Ein Verstoß gegen § 164 Abs. 1 Satz 2 SGB IX begründet die Vermutung einer solchen Benachteiligung wegen Schwerbehinderung im Sinne von § 22 AGG. Dies entspricht dem Grundsatz, wonach bei schwerbehinderten Menschen und diesen gleichgestellten behinderten Menschen der Verstoß des Arbeitgebers gegen Verfahrens- und/oder Förderpflichten zugunsten schwerbehinderter Menschen regelmäßig die Vermutung einer Benachteiligung wegen der (Schwer)Behinderung im Sinne von § 22 AGG begründet. Darauf, ob es überhaupt andere Bewerbende gegeben hat, ob deren Bewerbungen Erfolg hatten und ob sie die Stelle angetreten haben, komme es nicht an.
Im konkreten Fall scheiterte die Entschädigungsklage jedoch daran, dass der Arbeitgeber nachweisen konnte, dass die Auswahlentscheidung bereits vor Eingang der Bewerbung des schwerbehinderten Bewerbers verbindlich getroffen worden war. Dass die Stelle formal noch ausgeschrieben war, spielte dabei keine Rolle.
III. Pflichterfüllung in der Praxis
Nach der Entscheidung des BAG ist die gesetzliche Pflicht nur erfüllt, wenn:
- Ein Vermittlungsauftrag aktiv bei der zuständigen Stelle der Agentur für Arbeit eingereicht wird,
- alle relevanten Vermittlungsdaten vollständig übermittelt werden,
- der vorgesehene Kommunikationsweg gemäß § 187 Abs. 4 SGB IX (z. B. Formular oder Online-Maske) genutzt wird.

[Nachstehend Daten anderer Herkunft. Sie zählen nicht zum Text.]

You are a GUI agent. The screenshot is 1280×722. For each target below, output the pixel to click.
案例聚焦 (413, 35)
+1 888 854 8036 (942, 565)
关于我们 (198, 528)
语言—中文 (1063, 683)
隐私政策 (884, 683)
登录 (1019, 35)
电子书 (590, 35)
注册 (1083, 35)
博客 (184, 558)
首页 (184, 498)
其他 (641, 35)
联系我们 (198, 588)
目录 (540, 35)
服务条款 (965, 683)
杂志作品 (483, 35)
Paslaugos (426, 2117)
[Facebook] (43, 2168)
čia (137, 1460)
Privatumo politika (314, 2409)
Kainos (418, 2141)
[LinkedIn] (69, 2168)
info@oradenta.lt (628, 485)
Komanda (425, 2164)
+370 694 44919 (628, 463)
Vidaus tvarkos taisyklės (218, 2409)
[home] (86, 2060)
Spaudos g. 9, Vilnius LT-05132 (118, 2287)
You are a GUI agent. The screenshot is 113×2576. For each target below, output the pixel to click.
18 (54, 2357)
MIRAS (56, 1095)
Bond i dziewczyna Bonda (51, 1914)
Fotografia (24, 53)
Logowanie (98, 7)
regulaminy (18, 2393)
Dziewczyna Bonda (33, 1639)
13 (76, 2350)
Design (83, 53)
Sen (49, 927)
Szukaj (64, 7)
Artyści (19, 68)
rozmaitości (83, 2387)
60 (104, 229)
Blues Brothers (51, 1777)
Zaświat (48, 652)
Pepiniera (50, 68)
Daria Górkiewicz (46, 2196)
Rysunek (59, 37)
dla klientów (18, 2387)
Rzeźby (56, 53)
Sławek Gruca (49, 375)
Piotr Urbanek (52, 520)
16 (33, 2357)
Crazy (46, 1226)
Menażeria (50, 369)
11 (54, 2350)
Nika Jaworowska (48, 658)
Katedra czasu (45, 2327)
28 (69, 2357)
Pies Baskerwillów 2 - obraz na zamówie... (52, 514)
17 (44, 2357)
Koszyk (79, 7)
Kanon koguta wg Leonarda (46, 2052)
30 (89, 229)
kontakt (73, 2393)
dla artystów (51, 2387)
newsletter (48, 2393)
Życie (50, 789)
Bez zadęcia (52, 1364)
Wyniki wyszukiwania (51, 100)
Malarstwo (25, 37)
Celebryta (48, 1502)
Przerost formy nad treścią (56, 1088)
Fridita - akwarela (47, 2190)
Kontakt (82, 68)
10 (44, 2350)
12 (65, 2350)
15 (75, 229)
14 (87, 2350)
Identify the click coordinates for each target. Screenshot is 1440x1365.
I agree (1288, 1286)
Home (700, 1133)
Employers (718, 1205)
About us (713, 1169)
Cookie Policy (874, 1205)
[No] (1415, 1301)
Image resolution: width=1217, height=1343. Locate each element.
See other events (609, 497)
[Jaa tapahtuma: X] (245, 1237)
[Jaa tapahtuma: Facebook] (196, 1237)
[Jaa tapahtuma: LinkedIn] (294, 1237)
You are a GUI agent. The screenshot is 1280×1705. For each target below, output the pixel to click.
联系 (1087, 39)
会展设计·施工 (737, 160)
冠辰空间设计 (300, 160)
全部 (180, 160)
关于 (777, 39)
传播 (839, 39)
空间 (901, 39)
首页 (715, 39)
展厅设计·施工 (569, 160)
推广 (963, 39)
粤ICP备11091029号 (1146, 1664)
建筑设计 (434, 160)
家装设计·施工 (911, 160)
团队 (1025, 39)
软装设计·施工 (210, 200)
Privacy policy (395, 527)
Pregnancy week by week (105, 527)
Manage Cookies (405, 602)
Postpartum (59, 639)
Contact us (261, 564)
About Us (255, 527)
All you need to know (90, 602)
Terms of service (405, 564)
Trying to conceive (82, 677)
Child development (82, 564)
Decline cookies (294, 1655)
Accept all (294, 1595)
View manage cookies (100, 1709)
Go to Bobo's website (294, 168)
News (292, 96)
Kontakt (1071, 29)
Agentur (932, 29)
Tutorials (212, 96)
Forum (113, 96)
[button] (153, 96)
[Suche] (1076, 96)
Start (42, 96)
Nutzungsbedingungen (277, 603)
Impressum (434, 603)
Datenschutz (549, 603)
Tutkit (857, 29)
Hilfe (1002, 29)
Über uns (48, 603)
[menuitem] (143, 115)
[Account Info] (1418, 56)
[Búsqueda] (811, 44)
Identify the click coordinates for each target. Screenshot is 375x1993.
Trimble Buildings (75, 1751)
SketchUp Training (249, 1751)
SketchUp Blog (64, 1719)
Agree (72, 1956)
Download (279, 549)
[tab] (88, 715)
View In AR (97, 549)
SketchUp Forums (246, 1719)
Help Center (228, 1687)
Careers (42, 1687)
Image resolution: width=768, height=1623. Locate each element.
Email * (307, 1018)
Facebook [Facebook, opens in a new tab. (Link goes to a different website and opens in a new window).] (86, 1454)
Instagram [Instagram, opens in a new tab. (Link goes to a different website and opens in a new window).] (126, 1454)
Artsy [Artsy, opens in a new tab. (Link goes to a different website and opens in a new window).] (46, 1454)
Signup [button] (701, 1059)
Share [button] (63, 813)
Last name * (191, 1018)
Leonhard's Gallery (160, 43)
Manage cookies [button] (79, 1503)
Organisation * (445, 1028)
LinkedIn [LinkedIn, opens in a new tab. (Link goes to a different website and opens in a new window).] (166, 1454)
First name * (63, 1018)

Die reine Einstellung eines Angebots in die Jobbörse ist lediglich eine Veröffentlichung – keine Aufforderung an die Agentur zur aktiven Vermittlung.
IV. Konsequenzen für Arbeitgeber
- Rechtliches Risiko: Das Unterlassen eines Vermittlungsauftrags kann eine Diskriminierung im Sinne des AGG indizieren, auch ohne diskriminierende Absicht.
- Beweislastumkehr: Arbeitgeber müssen dann darlegen und beweisen, dass keine Benachteiligung vorlag.
- Dokumentationspflicht: Der Zeitpunkt der verbindlichen Einstellungsentscheidung sowie die objektiven Gründe sollten sorgfältig dokumentiert werden, um die Vermutungswirkung ggf. zu widerlegen.
V. Fazit
Ohne formellen Vermittlungsauftrag an die Agentur für Arbeit wird die gesetzliche Pflicht aus § 164 Abs. 1 Satz 2 SGB IX nicht erfüllt. Für Arbeitgeber bedeutet das, dass schon formale Versäumnisse eine Indizwirkung nach § 22 AGG mit finanziellen Folgen auslösen können.
Diese Entscheidung reiht sich ein in die bisherige Rechtsprechung zu § 165 SGB IX, wonach öffentliche Arbeitgeber dieser Pflicht unterliegen. Das BAG überträgt diese Pflicht nun ausdrücklich auch auf private Arbeitgeber.